DIRECTIONS. Please filter the data down to the lines that include the word "agent" and copy them.

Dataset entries
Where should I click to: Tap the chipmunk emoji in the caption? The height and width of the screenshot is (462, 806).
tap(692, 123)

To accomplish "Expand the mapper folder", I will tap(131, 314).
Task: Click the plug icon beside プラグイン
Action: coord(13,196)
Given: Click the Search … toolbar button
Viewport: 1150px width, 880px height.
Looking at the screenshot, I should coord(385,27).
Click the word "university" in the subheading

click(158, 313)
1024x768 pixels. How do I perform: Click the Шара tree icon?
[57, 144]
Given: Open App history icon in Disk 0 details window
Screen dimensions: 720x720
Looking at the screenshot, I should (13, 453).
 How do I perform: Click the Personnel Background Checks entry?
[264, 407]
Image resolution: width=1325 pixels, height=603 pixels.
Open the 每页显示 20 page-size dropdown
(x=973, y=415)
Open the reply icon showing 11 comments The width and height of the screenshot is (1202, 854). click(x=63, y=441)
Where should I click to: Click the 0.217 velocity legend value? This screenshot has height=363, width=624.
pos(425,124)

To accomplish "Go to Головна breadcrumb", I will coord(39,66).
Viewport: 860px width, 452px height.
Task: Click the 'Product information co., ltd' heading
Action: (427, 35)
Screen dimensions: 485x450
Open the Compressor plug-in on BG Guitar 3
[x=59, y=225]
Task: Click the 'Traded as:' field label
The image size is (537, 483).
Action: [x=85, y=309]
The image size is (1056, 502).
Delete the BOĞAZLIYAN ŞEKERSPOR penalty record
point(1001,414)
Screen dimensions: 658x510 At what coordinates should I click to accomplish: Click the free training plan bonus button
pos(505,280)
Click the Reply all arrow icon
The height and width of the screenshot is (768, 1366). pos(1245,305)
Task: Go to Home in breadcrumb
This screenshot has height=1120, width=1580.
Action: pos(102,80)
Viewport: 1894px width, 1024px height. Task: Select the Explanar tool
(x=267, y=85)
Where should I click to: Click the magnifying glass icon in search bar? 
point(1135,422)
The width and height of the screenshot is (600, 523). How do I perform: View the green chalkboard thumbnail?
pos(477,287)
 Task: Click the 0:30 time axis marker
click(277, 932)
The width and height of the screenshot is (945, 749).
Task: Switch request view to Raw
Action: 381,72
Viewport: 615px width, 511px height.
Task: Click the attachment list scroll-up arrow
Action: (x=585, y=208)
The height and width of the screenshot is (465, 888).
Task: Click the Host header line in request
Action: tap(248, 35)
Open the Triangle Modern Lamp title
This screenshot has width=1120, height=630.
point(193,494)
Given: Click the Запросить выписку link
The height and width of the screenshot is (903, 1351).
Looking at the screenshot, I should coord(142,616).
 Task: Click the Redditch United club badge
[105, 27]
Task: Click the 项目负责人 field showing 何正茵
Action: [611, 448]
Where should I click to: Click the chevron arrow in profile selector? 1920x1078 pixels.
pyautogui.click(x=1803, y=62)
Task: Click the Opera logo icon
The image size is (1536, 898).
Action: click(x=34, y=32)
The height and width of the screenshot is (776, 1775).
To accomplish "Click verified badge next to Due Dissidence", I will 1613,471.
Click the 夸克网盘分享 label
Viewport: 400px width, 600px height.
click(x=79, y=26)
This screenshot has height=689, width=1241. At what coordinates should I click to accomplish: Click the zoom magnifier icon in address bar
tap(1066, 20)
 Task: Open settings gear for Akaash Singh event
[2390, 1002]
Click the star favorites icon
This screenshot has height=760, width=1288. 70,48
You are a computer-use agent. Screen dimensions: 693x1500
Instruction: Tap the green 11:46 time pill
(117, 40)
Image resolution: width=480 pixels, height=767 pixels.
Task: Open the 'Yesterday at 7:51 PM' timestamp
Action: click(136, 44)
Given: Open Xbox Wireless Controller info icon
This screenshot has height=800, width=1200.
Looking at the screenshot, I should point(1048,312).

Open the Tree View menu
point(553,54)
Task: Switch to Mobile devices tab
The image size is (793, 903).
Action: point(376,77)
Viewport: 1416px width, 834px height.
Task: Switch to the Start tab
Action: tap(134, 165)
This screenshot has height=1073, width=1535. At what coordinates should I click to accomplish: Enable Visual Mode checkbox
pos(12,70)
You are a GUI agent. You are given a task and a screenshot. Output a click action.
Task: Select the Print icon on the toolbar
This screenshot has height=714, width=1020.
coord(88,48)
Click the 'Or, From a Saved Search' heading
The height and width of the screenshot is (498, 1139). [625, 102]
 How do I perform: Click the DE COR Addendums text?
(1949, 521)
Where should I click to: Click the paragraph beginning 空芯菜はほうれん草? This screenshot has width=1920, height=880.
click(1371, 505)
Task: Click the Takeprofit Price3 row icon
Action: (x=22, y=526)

ANSWER BELOW.
You are a computer-use agent. Screen dimensions: 693x1500
You are a GUI agent. You are given a task and a screenshot. Output a click action.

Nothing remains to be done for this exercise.